REQUIREMENT
Print the data below exactly, but only the lines from the one containing "You are a GUI" down to the one containing "1832x1169 pixels.", inclusive.

MATERIAL FOR THIS EXERCISE
[Start of Attachment]

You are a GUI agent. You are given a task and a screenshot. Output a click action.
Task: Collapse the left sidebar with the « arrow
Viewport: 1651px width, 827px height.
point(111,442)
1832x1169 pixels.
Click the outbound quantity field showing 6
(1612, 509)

[End of Attachment]
[Start of Attachment]

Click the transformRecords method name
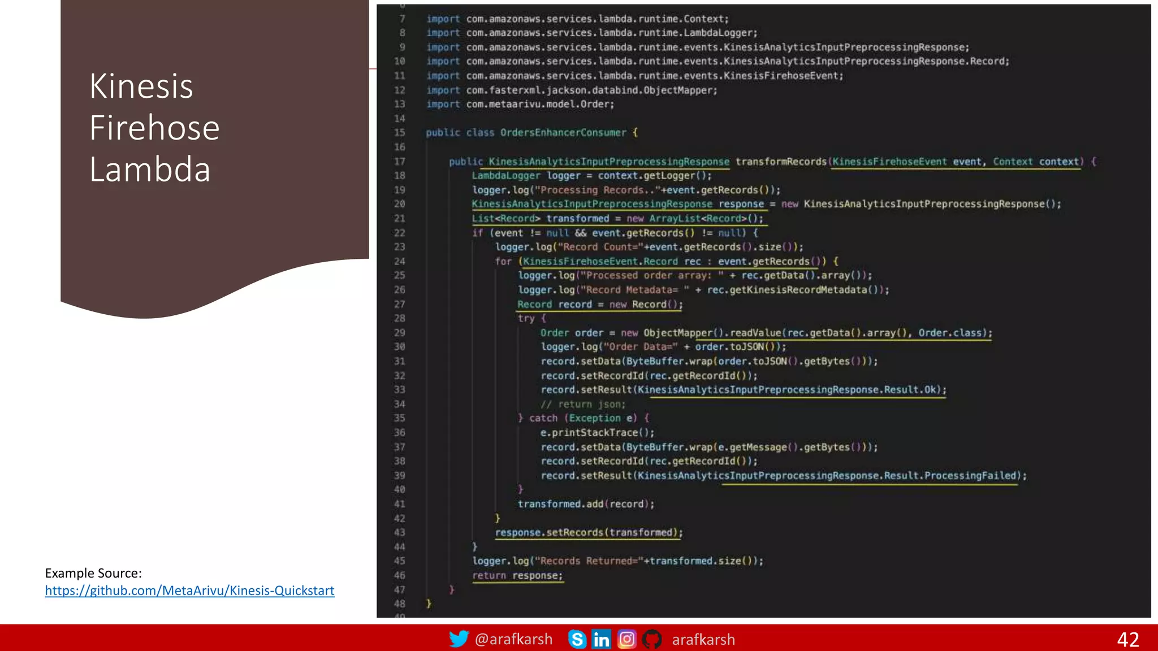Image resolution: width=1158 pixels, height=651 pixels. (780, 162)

[End of Attachment]

RESPONSE BOX
You are a GUI agent. You are given a task and a screenshot. Output a click action.
Task: Collapse the left sidebar with the « arrow
Viewport: 1651px width, 827px height.
point(111,442)
1832x1169 pixels.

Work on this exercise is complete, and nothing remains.